▶ **Available data**:

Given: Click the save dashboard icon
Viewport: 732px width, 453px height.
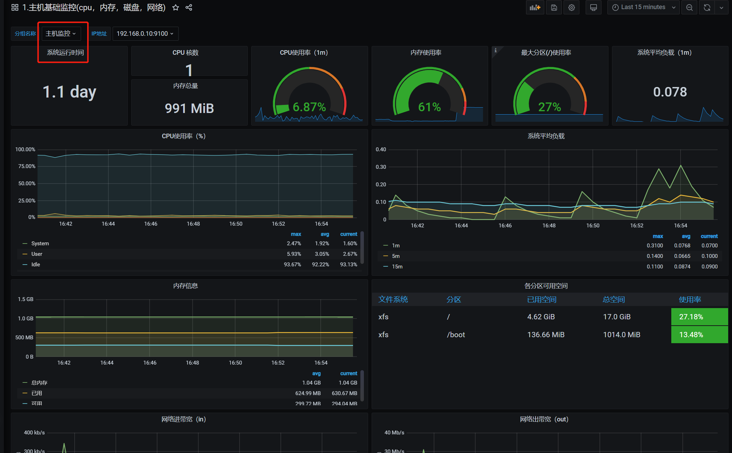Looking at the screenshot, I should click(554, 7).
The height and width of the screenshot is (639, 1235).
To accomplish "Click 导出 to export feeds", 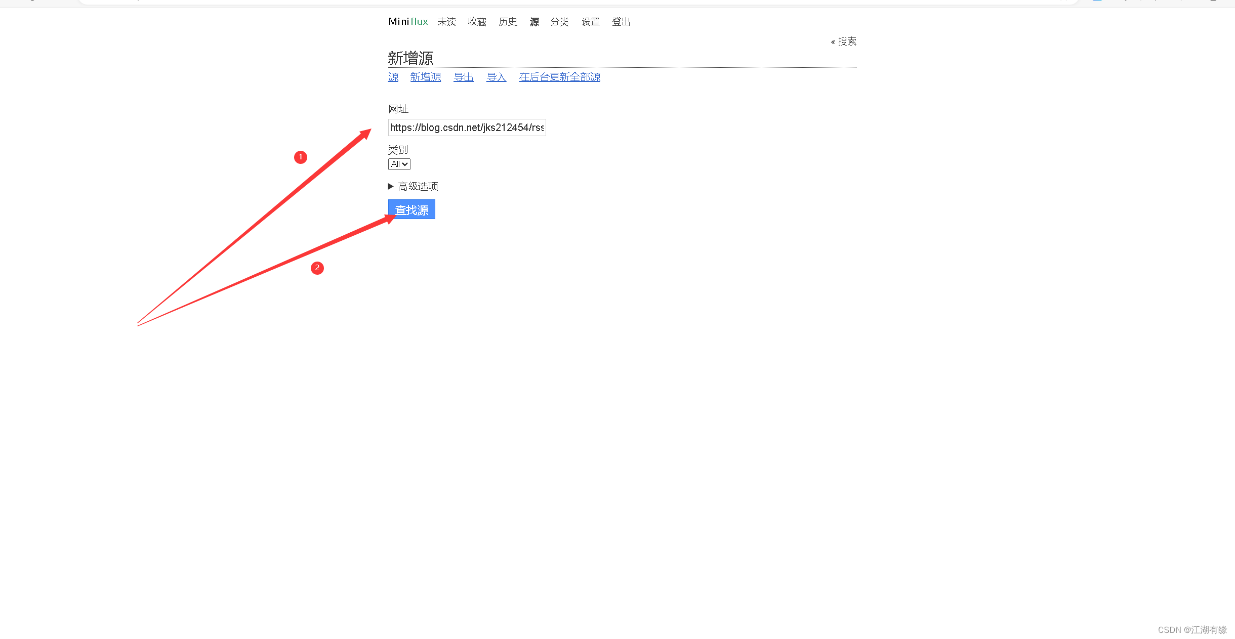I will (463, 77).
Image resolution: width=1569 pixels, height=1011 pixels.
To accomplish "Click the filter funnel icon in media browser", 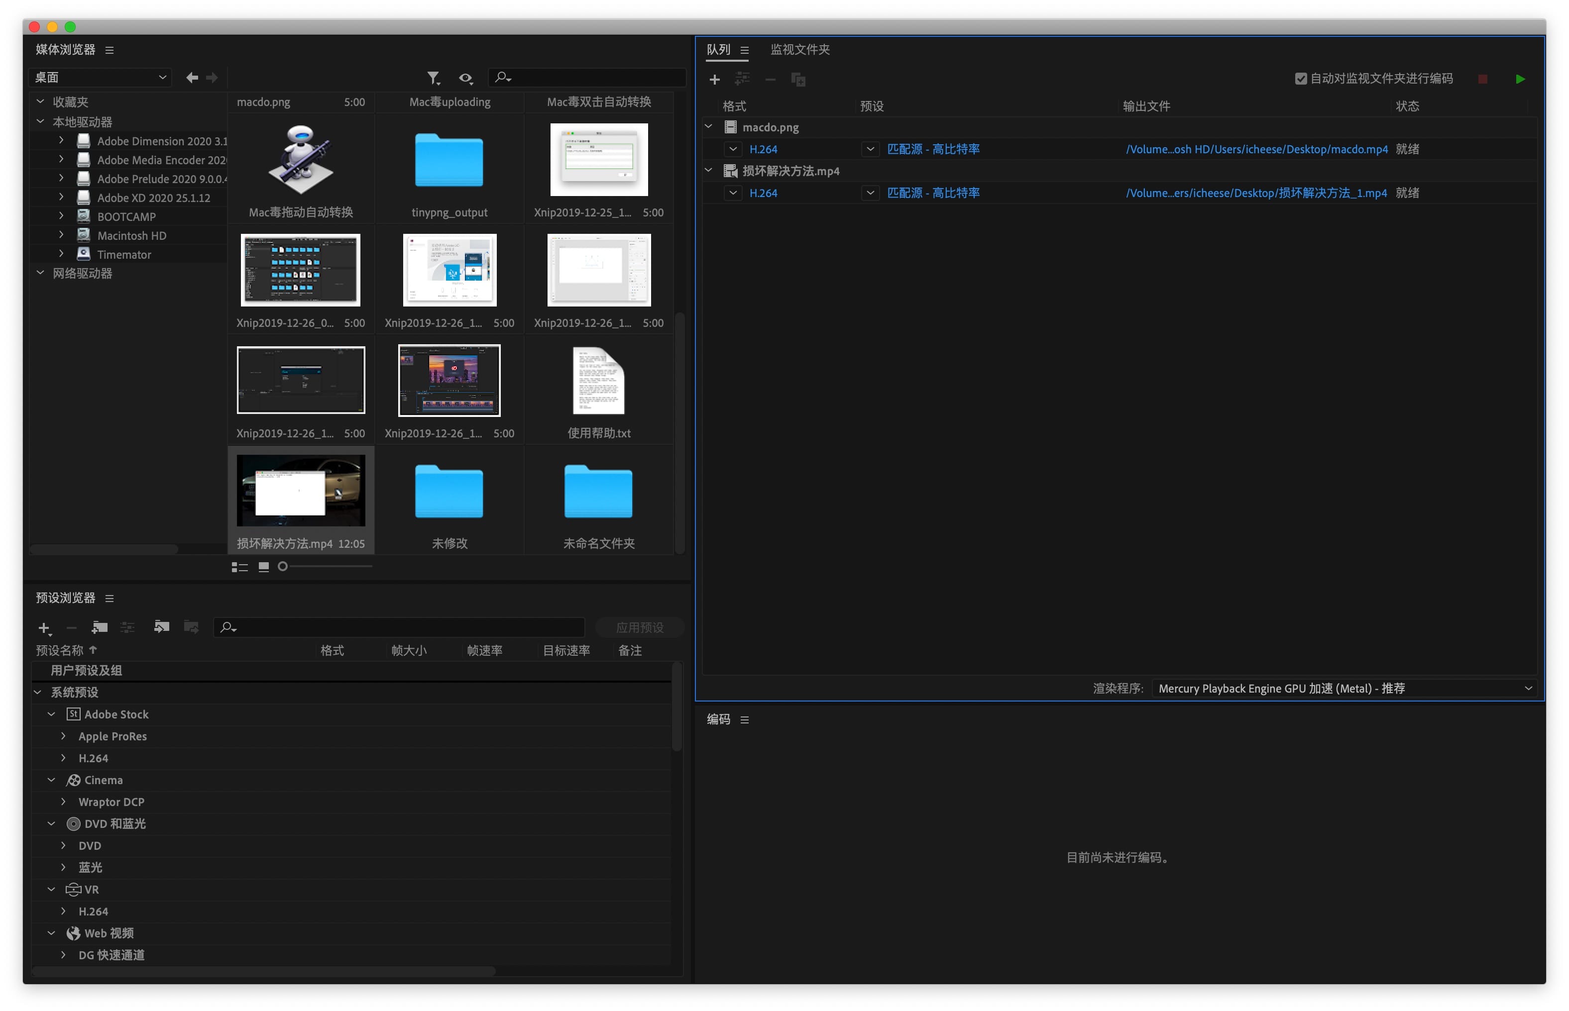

▶ **About this task**: Locate "Image resolution: width=1569" in the entries above. Copy, exactly and only, the lines from that line to the end, leaving out the pictures.

▶ **Output of the task**:
Image resolution: width=1569 pixels, height=1011 pixels.
To accomplish "Click the filter funnel icon in media browser", 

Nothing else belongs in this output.